The whole problem set relies on the result that, given a finite sample, if we want to estimate $\theta$ using an unbiased estimator, the best one we can have when it comes to minimum variance is an estimator which attains the Cramer-Rao lower bound. Also, a necessary and sufficient condition for this attainment is that we can write the score function $S(X,\theta)$ in the following way
$S(\textbf{X},\theta) = a(\theta)(W(\textbf{X}) - \theta)$, whee $a(\theta)$ is a deterministic function of $\theta$.
Actually, Casela and Berger's book (page 341 - corollary 7.3.15) clarifies that a necessary and sufficient condition for the existence of an unbiased estimator which attains the Cramer-Rao lower bound (always supposing valid the exchange between differentiation and integration) is $S(\textbf{X},\theta) = a(\theta)(W(\textbf{X}) - g(\theta))$.

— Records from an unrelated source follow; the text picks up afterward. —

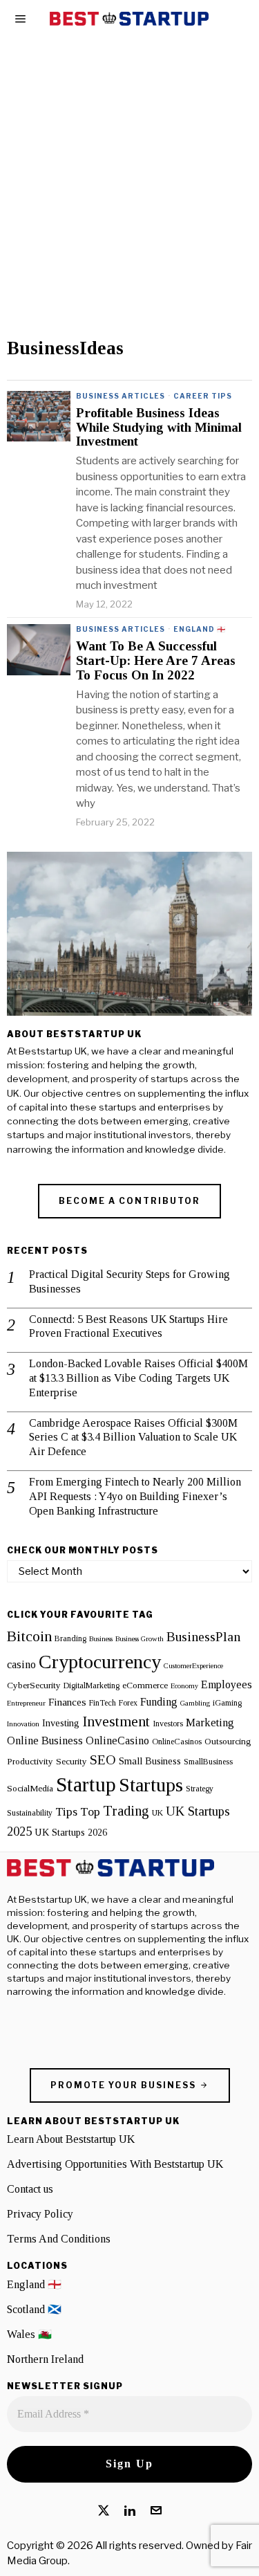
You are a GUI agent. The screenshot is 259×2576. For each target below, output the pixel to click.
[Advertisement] (129, 201)
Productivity (30, 1761)
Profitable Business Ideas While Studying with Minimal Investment (159, 427)
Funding (159, 1702)
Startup (86, 1784)
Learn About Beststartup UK (71, 2139)
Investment (116, 1721)
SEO (103, 1759)
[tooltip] (104, 2510)
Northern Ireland (45, 2359)
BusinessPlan (203, 1636)
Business (101, 1639)
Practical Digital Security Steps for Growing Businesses (129, 1281)
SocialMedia (30, 1788)
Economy (184, 1686)
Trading (126, 1810)
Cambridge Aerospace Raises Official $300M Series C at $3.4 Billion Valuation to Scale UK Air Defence (133, 1437)
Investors (168, 1723)
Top (90, 1811)
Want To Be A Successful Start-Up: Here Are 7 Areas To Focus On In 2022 (156, 660)
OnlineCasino (117, 1741)
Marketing (210, 1723)
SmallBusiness (208, 1761)
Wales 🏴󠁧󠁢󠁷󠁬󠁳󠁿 (29, 2334)
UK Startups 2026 (71, 1832)
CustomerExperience (193, 1666)
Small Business (150, 1760)
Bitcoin (29, 1636)
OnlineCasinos (177, 1741)
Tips (66, 1811)
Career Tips (202, 396)
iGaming (227, 1703)
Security (71, 1761)
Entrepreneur (26, 1703)
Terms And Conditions (59, 2239)
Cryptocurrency (100, 1661)
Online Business (45, 1741)
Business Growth (139, 1639)
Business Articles (120, 396)
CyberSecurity (34, 1685)
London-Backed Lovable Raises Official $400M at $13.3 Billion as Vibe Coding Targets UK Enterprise (138, 1378)
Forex (128, 1703)
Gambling (195, 1703)
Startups (151, 1785)
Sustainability (29, 1813)
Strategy (199, 1788)
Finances (67, 1702)
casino (21, 1665)
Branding (70, 1638)
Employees (226, 1685)
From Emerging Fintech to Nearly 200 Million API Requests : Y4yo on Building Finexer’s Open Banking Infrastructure (135, 1496)
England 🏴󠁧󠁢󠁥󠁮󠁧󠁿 (199, 629)
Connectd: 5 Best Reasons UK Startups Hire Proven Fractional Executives (128, 1326)
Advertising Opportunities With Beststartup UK (115, 2164)
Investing (60, 1722)
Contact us (30, 2189)
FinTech (102, 1703)
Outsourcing (227, 1741)
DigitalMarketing (91, 1685)
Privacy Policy (40, 2214)
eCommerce (145, 1685)
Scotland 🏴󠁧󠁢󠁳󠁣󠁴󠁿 (34, 2309)
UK (157, 1813)
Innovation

Hence, to solve the exercise I started finding the score function (let's assume that all functions involved are smooth and we are dealing with a random sample, just because we are doing this the whole course):
$S(X, \theta) = n\left[\frac{\sum\limits_{I=1}^{n} T(x_{i})}{n} - \left(- \frac{C'(\theta)}{C(\theta)} \right)\right]$
So, as far as I understand, the above result leads us to two conclusions:
1) In general, we cannot affirm that we can find and unbiased estimator which attains the Cramer-Rao lower bound when estimating $\theta$.
2) We can find and unbiased estimator that attains the Cramer-Rao lower bound for estimating the second function inside the brackets. Moreover, the estimator is $\frac{\sum\limits_{I=1}^{n} T(x_{i})}{n}$
Am I wrong up to here?
Well, since I only have these tools, I don't know how to follow on. Any ideas? Thanks so much in advance.